TESTO DELL'ESERCIZIO:
----------

Roma, 1 DICEMBRE 2025

VACCARI (IX) – DE ANGELIS (XV) – TOMASSETTI (XII) – VITTORI (VIII), le Presidenti delle Commissioni per le Pari Opportunità dei Municipi IX, XV, XII e VIII di Roma Capitale esprimono la loro profonda stanchezza e indignazione di fronte all’ennesimo ciclo di violenza, che quotidianamente si manifesta nelle nostre comunità, dalle forme più subdole a quelle più estreme.

Il recente e doloroso caso di femminicidio avvenuto a Città della Pieve (Perugia), dove un uomo ha ucciso la convivente per poi suicidarsi, porta il conto delle vittime a un numero inaccettabile, spezzando un’altra vita e lasciando una scia di dolore e domande.

Contemporaneamente, l’articolo che riporta il tema della “lista degli stupri al liceo e la scuola troppo muta”, evidenzia come la violenza di genere non sia solo una questione di cronaca nera, ma una malattia sistemica e culturale che attecchisce fin dalle aule scolastiche, spesso in un clima di omertà istituzionale che ci indigna profondamente.

“Siamo stanche di essere l’ultimo anello della catena, quello che raccoglie i cocci senza avere gli strumenti per costruire davvero una diga. I nostri sportelli e le nostre iniziative municipali sono un presidio fondamentale, ma non possiamo più tollerare che il nostro lavoro, e quello preziosissimo dei Centri Antiviolenza, non sia supportato da una visione governativa chiara, stabile e adeguatamente finanziata,” dichiarano congiuntamente le Presidenti.

Gravi le carenze e tante le richieste al Governo
Questo Governo ha l’obbligo di tradurre le dichiarazioni di principio in misure tangibili.

Fondi insufficienti: sebbene il Piano Strategico Nazionale contro la Violenza sia stato approvato, assistiamo a un’implementazione che procede a rilento, con Centri Antiviolenza e Case Rifugio cronicamente sotto-finanziati.

Il “Reddito di Libertà” e gli stanziamenti, pur presenti, sono insufficienti a coprire il fabbisogno reale e garantire l’autonomia economica, unica vera via d’uscita per le donne.

Manca la Prevenzione Strutturale: non basta inasprire le pene. Il Governo è in ritardo nell’attuazione di un piano di educazione affettiva e sessuale obbligatoria e di genere nelle scuole, come previsto dalla Convenzione di Istanbul.

----------

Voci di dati
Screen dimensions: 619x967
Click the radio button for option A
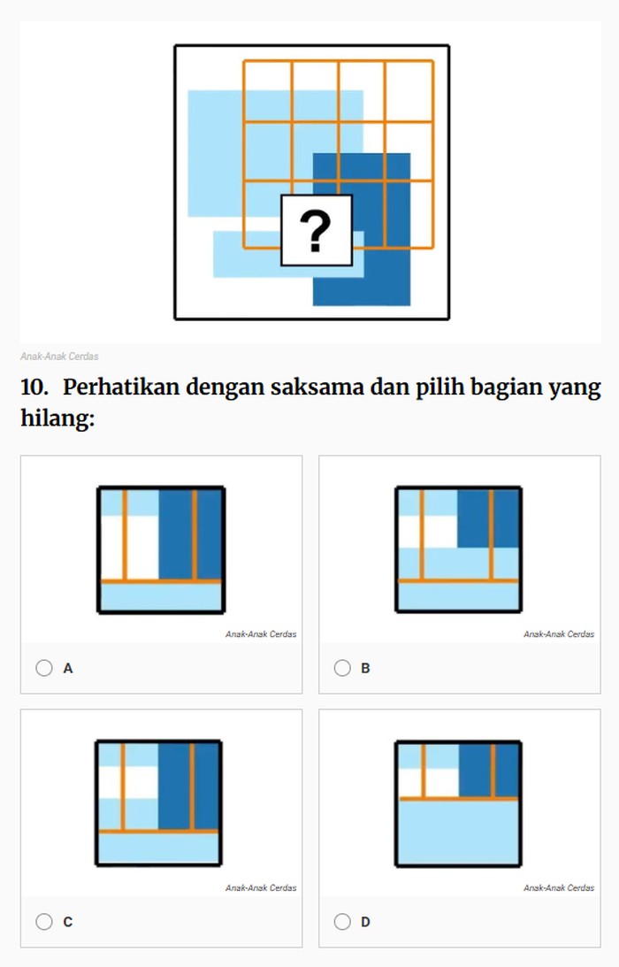click(x=44, y=668)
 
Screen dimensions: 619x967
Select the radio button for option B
click(x=342, y=668)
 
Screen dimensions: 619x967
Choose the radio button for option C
click(x=44, y=922)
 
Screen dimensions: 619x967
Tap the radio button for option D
click(x=342, y=922)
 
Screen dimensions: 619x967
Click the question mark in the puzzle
click(x=316, y=231)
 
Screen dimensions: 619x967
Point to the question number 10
click(x=34, y=388)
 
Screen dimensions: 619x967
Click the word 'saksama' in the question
click(x=317, y=388)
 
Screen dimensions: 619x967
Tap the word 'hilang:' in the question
click(x=57, y=418)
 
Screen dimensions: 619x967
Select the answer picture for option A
click(x=161, y=550)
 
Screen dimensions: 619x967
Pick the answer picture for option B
click(x=459, y=549)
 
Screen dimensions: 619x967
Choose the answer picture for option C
click(x=158, y=803)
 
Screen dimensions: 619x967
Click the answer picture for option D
click(x=459, y=803)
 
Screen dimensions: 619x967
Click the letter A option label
click(x=68, y=668)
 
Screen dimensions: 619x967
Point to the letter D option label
click(x=365, y=922)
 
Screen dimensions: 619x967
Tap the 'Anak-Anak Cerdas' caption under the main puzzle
click(x=59, y=357)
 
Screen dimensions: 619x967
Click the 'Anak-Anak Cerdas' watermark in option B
click(x=559, y=634)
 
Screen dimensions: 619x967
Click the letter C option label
click(x=68, y=922)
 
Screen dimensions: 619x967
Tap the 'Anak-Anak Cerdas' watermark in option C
click(x=261, y=888)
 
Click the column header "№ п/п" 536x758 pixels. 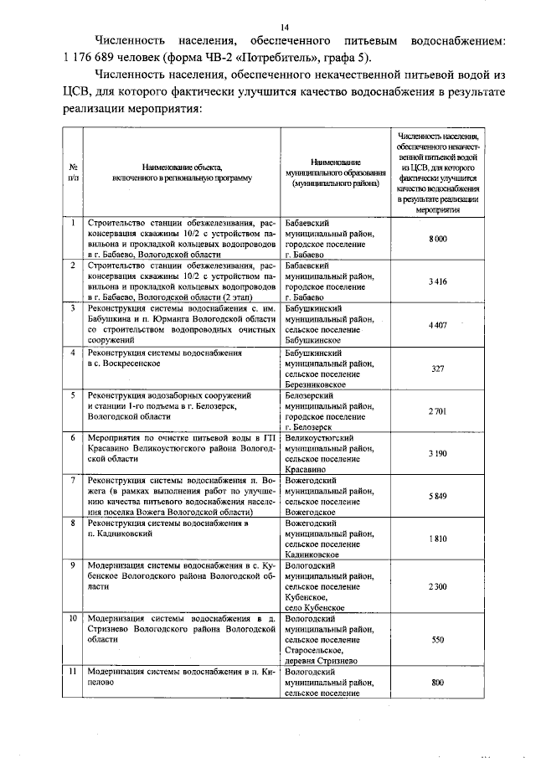(74, 172)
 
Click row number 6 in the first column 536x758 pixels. (74, 437)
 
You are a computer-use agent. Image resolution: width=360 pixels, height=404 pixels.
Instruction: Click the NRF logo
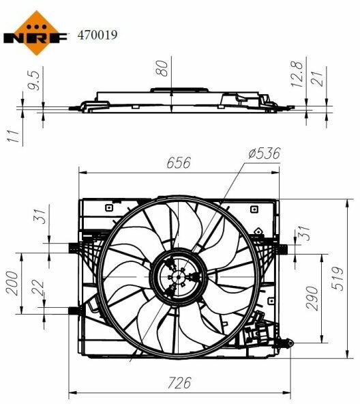pos(35,33)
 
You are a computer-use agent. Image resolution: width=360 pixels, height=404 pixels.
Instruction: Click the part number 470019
pos(97,35)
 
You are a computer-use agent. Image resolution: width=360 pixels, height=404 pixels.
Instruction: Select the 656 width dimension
pos(179,162)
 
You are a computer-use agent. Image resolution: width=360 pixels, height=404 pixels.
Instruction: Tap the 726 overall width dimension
pos(179,383)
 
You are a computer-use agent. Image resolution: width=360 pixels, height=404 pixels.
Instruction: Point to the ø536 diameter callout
pos(265,154)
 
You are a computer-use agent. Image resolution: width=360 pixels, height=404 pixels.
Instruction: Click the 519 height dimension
pos(338,279)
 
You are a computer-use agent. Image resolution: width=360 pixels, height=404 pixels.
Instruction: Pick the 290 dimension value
pos(312,298)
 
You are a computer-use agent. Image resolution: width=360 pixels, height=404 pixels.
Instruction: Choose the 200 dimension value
pos(12,283)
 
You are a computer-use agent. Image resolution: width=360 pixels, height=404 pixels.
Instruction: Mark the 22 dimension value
pos(38,287)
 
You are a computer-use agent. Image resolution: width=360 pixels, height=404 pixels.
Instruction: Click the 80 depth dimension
pos(162,68)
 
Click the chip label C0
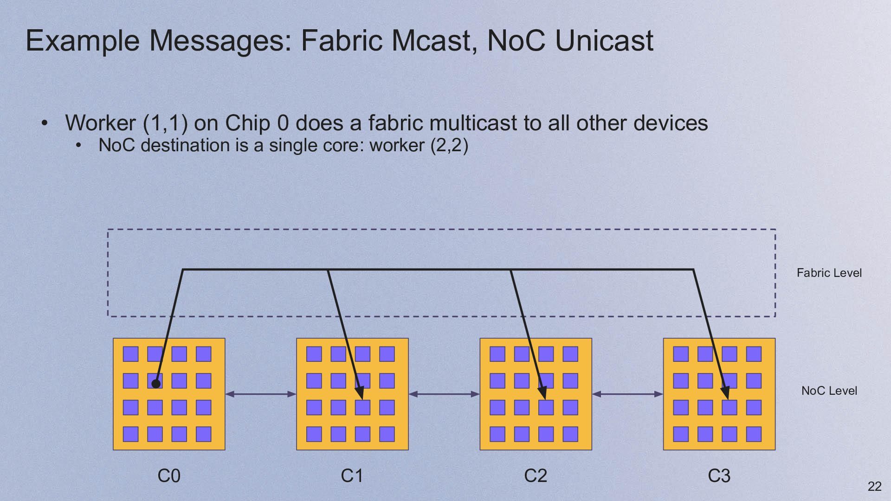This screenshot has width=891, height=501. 169,476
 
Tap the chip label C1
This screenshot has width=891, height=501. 352,476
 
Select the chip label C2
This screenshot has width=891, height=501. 536,476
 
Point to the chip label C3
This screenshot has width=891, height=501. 719,476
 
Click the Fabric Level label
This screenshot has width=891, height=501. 829,273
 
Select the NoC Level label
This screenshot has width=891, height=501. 829,391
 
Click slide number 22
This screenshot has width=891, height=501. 874,486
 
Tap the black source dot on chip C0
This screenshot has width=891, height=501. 156,384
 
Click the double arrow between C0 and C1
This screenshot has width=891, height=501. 261,394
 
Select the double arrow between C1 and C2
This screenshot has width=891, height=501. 444,394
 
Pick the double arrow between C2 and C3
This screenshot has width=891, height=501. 627,394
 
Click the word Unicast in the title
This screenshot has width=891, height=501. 604,40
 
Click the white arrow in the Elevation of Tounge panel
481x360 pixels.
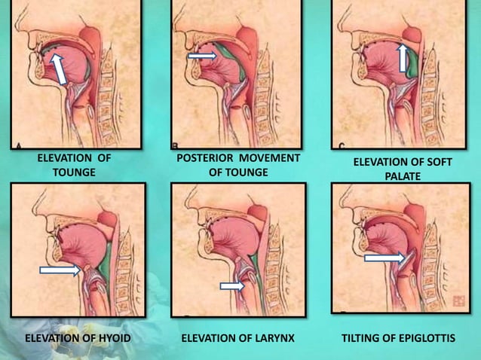click(59, 69)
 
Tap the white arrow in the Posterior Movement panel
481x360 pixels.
click(203, 56)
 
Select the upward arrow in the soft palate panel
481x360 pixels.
click(403, 59)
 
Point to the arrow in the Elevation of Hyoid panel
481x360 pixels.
click(60, 270)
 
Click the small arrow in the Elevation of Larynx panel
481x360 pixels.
click(232, 286)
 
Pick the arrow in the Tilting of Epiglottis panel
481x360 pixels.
click(385, 258)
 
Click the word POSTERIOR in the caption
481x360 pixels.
click(205, 158)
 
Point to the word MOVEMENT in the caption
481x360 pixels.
click(269, 158)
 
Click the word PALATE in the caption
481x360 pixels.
click(403, 176)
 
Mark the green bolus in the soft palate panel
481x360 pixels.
click(412, 63)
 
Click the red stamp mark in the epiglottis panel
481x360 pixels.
click(458, 301)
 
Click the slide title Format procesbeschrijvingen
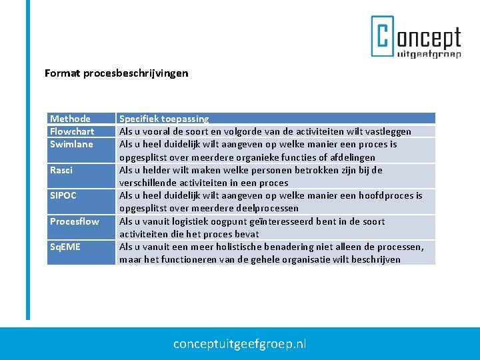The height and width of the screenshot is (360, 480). [116, 73]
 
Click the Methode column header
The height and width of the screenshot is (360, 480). [70, 119]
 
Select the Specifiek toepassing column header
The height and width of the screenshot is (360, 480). [164, 119]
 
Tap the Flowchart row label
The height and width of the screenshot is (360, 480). [72, 131]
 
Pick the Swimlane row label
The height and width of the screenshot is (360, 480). [71, 144]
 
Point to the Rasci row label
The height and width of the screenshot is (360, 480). [61, 170]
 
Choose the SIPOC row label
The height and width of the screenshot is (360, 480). [63, 195]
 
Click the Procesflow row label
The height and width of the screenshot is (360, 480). [74, 221]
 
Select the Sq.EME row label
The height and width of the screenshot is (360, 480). [65, 247]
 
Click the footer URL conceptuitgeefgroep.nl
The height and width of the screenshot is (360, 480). [240, 344]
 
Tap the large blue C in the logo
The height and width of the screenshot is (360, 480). [383, 37]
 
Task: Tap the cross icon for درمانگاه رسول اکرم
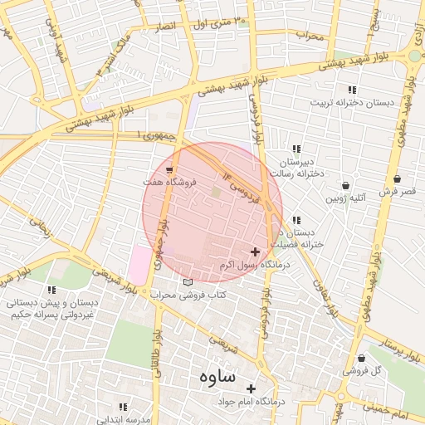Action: (255, 252)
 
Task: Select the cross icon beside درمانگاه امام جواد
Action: (251, 388)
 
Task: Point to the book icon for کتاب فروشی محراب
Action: (188, 282)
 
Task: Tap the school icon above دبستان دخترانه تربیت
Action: (352, 90)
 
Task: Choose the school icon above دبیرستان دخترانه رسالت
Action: (297, 149)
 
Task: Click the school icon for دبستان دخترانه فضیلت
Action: (297, 221)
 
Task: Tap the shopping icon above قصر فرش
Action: (397, 179)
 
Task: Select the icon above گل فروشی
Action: (361, 359)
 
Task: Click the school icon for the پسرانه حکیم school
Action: (51, 291)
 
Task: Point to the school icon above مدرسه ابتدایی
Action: (123, 407)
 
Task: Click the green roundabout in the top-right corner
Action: (414, 56)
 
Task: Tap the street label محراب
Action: (308, 36)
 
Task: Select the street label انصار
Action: (163, 27)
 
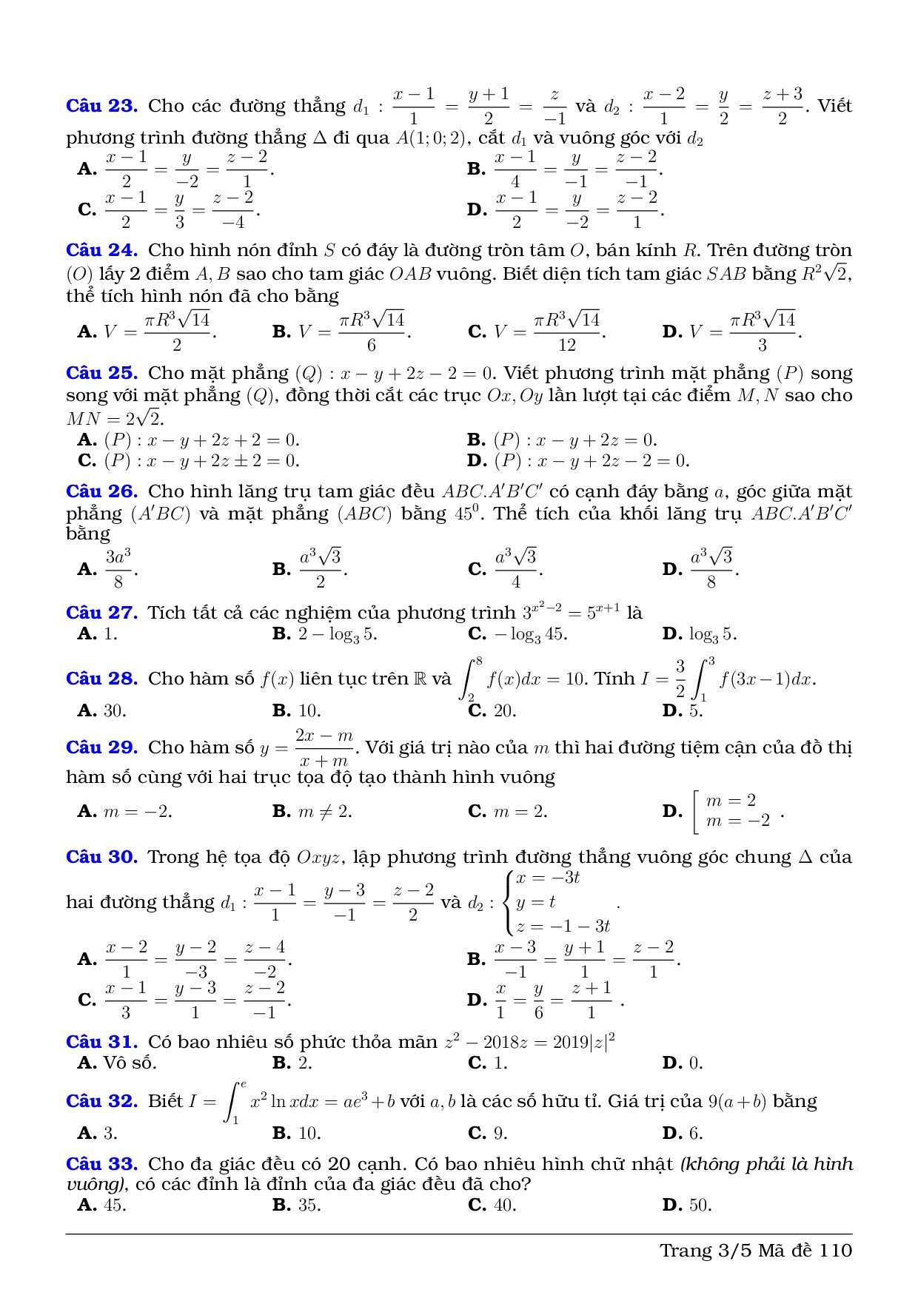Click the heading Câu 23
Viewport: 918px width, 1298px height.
101,106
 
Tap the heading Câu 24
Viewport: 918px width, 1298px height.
101,250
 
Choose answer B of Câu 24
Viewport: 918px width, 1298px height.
341,331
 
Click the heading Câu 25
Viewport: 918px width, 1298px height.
101,373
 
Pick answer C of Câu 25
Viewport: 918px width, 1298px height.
189,461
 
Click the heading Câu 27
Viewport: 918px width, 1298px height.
101,613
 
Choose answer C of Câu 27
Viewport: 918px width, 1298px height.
517,634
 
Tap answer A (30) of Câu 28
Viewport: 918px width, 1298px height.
102,711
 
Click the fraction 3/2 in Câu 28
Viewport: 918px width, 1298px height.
680,679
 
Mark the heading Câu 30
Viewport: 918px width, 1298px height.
101,857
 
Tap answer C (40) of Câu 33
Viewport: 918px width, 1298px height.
492,1205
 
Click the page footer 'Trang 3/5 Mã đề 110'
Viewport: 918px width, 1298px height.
756,1251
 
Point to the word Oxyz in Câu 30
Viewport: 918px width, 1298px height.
318,858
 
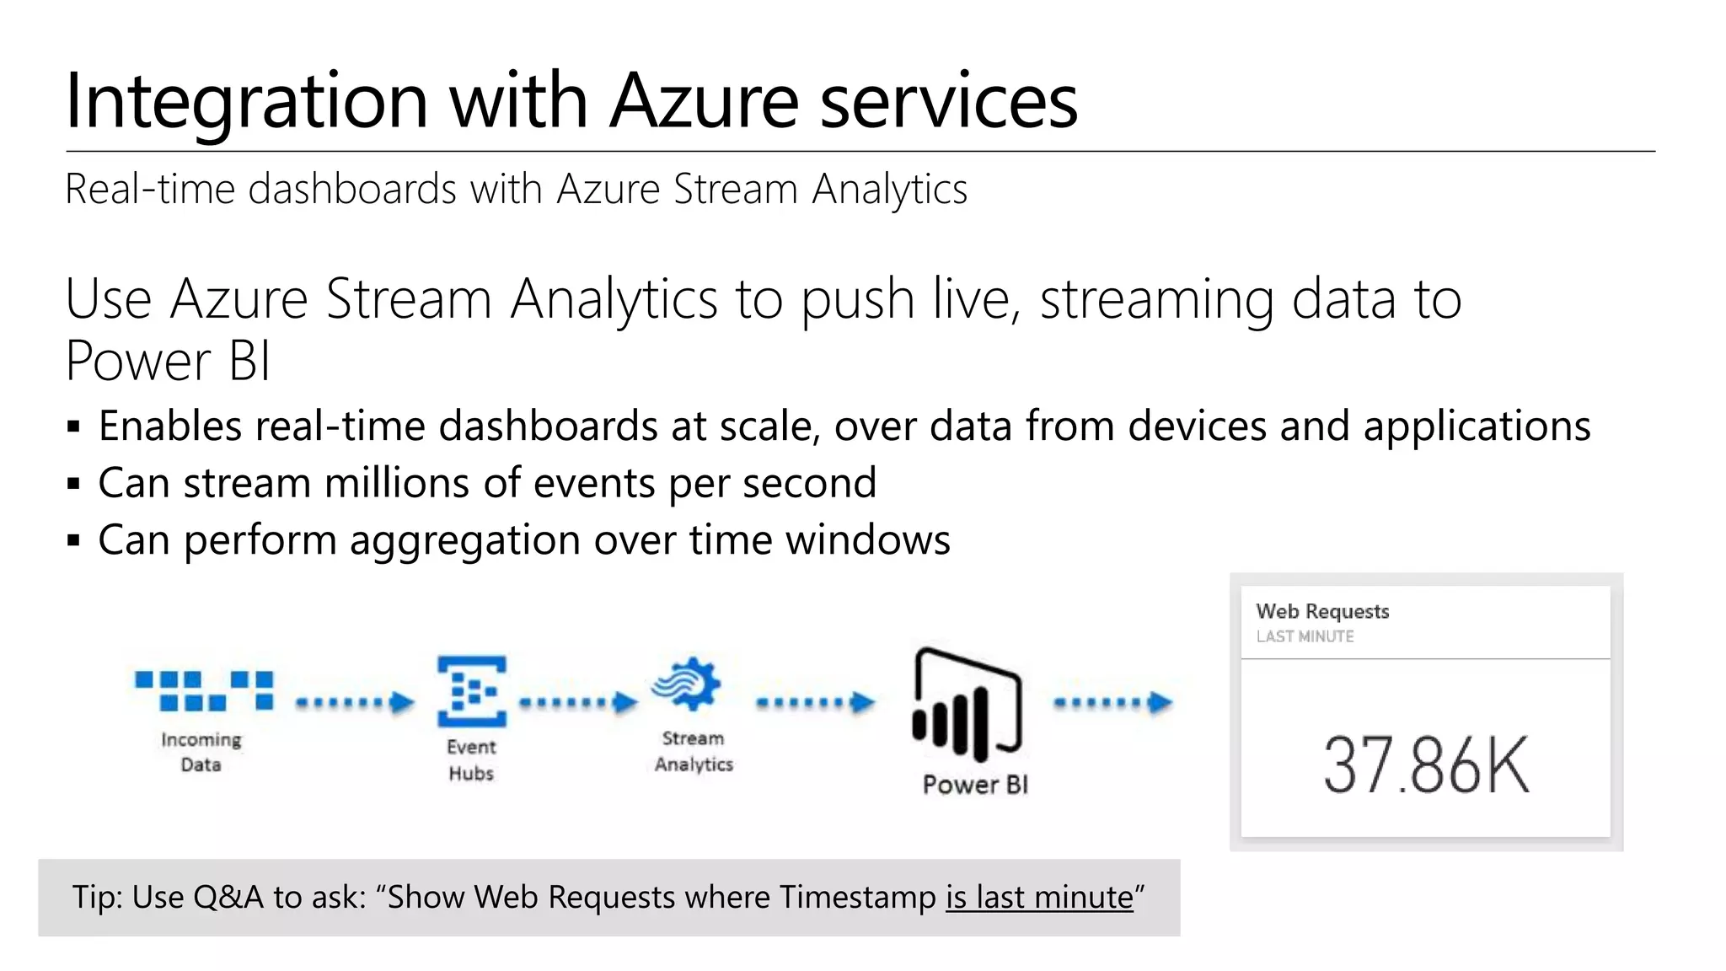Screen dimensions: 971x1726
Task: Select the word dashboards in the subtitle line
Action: tap(352, 189)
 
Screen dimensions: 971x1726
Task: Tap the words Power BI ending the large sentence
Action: tap(168, 362)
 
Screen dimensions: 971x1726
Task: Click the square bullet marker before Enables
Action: tap(74, 426)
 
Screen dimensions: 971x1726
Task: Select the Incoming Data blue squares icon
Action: tap(204, 690)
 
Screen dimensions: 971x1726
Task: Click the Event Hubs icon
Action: tap(471, 691)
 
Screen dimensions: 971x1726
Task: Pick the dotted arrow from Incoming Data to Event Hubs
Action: tap(355, 702)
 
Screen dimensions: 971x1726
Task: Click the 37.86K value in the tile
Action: tap(1426, 765)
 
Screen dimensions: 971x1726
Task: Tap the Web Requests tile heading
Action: tap(1322, 611)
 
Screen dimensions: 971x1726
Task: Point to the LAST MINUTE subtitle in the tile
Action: tap(1305, 636)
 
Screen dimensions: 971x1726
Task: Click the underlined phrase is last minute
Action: tap(1039, 898)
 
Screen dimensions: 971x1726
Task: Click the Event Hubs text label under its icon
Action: tap(471, 759)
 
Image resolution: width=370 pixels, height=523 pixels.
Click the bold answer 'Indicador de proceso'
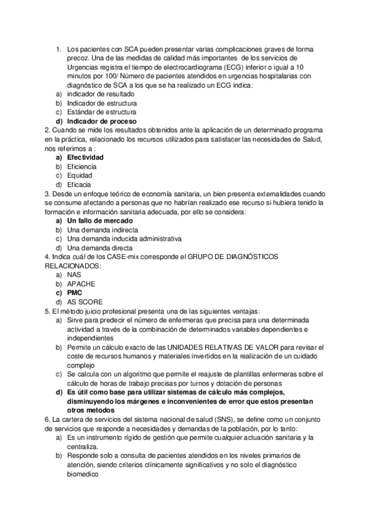tap(101, 121)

----------

CONSEGNA: Indica in quale località è avvenuto il femminicidio citato nel comunicato sulla violenza di genere.

RISPOSTA: A Città della Pieve (Perugia).